Task details: Reproduce precisely the lines of the listing below, starting with the line that contains "Как средства для" and stopping after the line that contains "Основные преимущества средств"; include nothing else.

** Data follows **

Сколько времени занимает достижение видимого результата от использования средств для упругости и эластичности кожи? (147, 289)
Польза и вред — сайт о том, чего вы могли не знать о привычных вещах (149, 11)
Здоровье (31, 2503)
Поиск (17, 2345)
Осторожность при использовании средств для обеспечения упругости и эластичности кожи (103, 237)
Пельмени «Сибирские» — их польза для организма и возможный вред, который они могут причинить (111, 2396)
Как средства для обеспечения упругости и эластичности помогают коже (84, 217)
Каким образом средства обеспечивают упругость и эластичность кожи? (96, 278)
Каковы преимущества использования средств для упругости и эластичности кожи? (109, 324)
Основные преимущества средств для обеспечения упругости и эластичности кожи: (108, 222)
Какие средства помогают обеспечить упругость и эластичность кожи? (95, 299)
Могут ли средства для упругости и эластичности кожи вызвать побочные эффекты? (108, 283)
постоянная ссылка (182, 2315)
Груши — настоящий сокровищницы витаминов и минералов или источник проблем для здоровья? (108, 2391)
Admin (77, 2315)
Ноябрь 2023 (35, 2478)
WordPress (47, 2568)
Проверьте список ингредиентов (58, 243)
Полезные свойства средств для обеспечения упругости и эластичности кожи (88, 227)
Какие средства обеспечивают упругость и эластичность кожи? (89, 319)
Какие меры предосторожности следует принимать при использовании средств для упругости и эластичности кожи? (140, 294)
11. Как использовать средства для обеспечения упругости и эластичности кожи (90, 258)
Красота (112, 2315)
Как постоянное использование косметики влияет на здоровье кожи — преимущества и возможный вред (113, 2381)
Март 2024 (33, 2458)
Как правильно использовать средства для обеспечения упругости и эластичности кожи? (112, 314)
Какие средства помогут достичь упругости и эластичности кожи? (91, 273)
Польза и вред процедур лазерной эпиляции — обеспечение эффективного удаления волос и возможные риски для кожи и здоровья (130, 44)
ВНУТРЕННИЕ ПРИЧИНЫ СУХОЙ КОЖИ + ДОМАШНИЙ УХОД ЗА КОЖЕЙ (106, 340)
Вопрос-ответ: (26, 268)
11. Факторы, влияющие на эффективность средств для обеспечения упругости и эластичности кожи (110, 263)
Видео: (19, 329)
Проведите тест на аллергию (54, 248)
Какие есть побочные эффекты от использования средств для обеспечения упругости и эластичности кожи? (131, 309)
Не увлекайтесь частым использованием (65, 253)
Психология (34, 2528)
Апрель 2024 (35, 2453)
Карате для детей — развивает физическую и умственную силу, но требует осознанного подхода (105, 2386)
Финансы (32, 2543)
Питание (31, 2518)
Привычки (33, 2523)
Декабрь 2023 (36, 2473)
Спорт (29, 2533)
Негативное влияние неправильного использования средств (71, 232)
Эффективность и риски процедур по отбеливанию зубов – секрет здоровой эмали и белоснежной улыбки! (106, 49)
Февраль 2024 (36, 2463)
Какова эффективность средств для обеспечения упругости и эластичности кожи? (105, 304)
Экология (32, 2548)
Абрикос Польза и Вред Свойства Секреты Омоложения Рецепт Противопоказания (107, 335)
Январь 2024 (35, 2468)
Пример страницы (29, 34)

** End of Data **

Answer for the task:
Как средства для обеспечения упругости и эластичности помогают коже (84, 217)
Каким образом средства обеспечивают упругость и эластичность кожи? (96, 278)
Каковы преимущества использования средств для упругости и эластичности кожи? (109, 324)
Основные преимущества средств для обеспечения упругости и эластичности кожи: (108, 222)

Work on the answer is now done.